We need goals and we need plans.
And then we need to remember lesson #1 and be creative and flexible, too!

#3 Communicate
It only took a couple of experiences of being trotted around the ring while fruitlessly sawing on the reins and making panicked noises for Rowan to realize she needed to communicate better with her mount.
She was never in danger, but Dancer was teaching her a lesson.
You have to communicate with others in order to work together as a team.
You have to agree on a common language and common terms of reference.
You can't lean forward and say halt!
You can't kick your horse's sides and expect her to slow down.
You can't make her walk just because you think 'walk' in your mind.
As parents and teachers we must do the same.
Learn to read one another and to be clear about our needs and expectations.
Fine tune and re-establish these as skills improve and contexts change.

#4 Be Kind
We are blessed with a coach who values her animals and is teaching our daughter to do the same.
We have the opportunity to work with horses that have personalities and who still meet the world with curiosity and trust (this is not always the case with 'school horses').
Some people may feel that a horse that carries off her daydreaming rider is ill-behaved, but we appreciate that Dancer creates so many learning opportunities for Rowan~ she will be a better, more attuned rider for it.
And kindness begets kindness.
Dancer is a firm teacher, but a kind one.
She offers critique quite clearly.
She teaches the lessons she has to teach with confidence and without fear, and she draws a like spirit from the children she teaches.
They put their trust in her when the climb on her back and pick up the reins.
I always tell my daughter that not everyone can be super smart, or super athletic or super xyz but that EVERY single person has the ability to be kind.
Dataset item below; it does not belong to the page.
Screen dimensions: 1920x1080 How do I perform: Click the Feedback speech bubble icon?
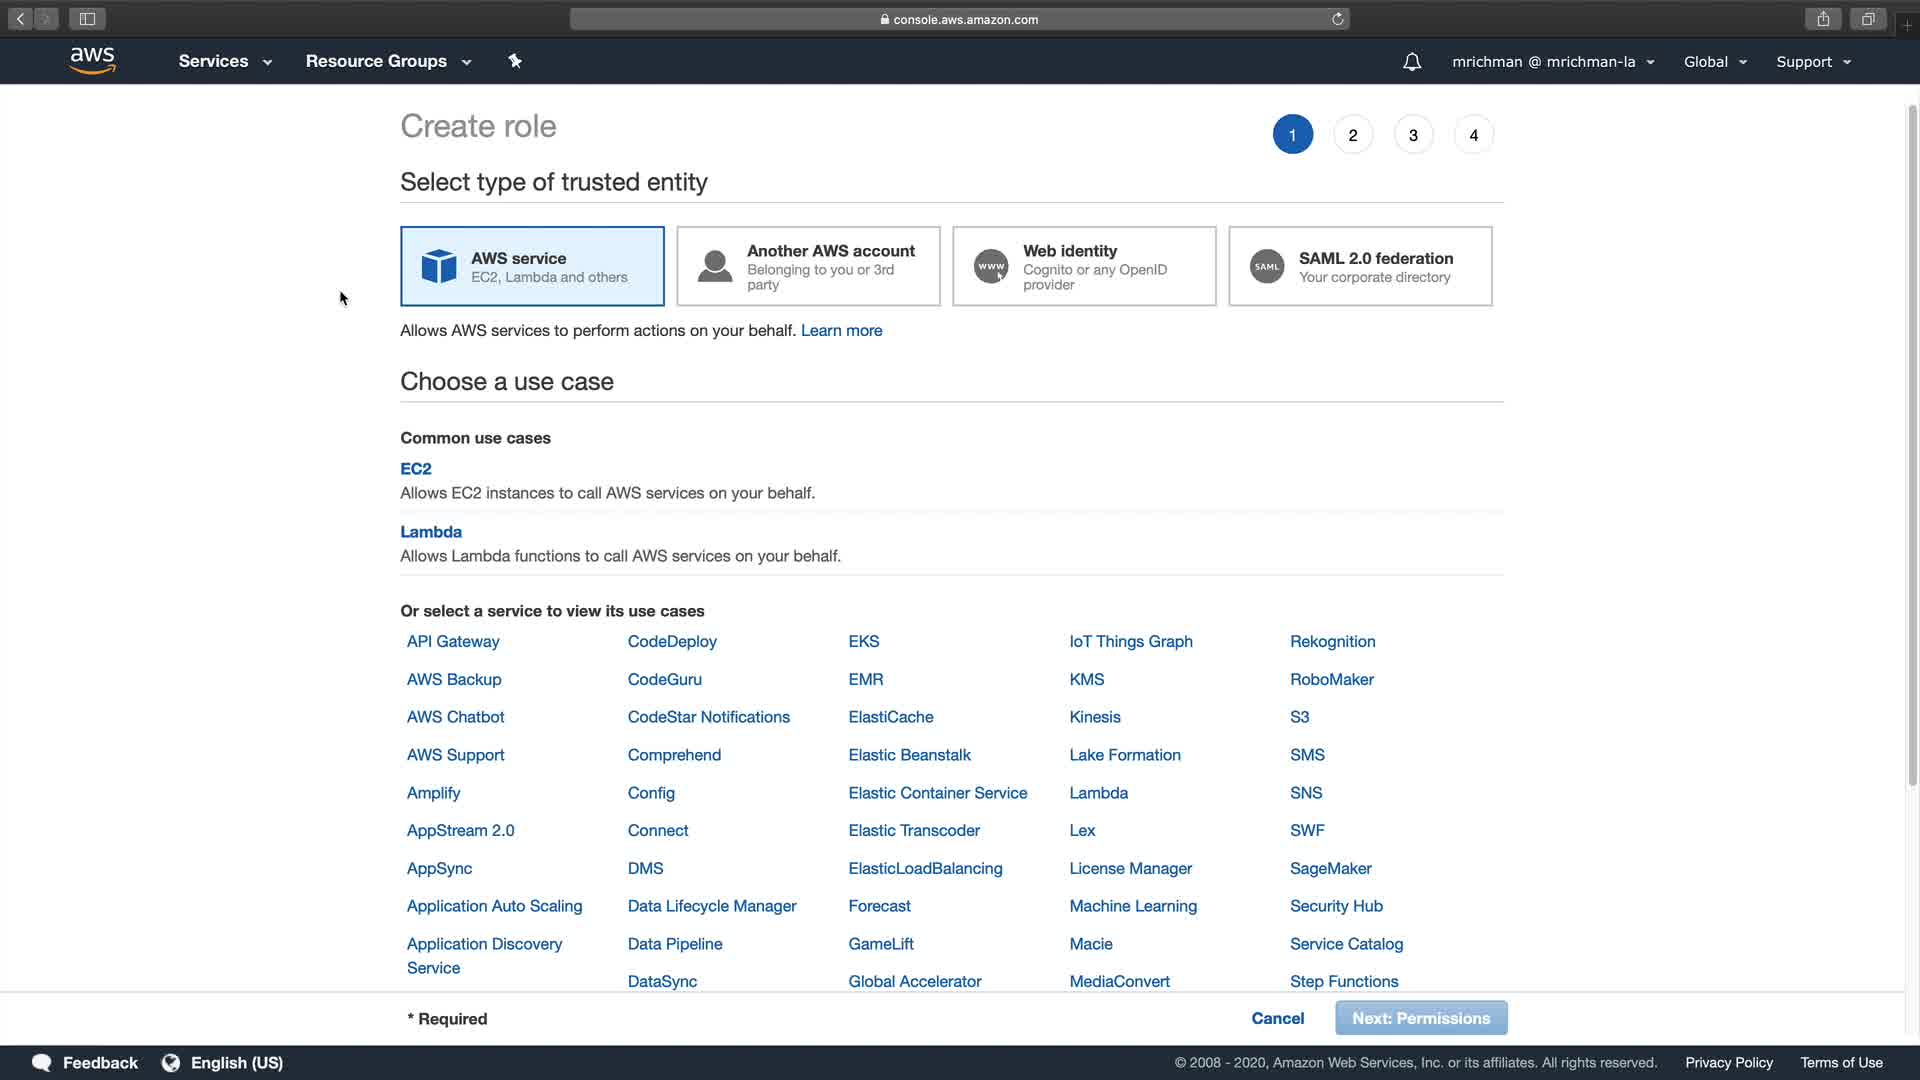pos(42,1062)
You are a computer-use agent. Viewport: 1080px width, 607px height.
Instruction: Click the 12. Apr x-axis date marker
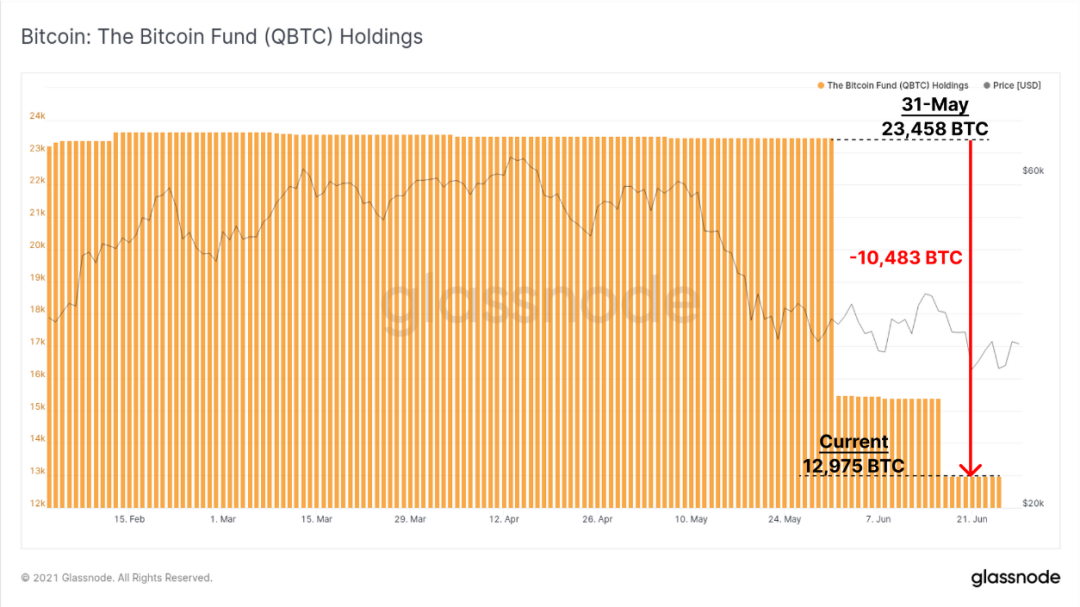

And no matter our other gifts, we should strive to excel at kindness.  Being with Dancer, bonding with her, learning from her allows my sensitive and easily bruised child to enter into safe and kind relationship.

And as her parent and teacher, I can only hope to do half as well.
So here's to creative, kind, communicative and clear visioned teachers
who come into our life and teach us how to live and learn! ♥

1 comments:

Level 1 Homemaker said...

Beautiful post! I was a special preschool teacher and several of my kiddos with Autism were learning to ride. It made a world of difference to them as well. One of my little guys is eight now. Last autumn he participated in his first show and did excellently. You should be so proud of your beautiful daughter!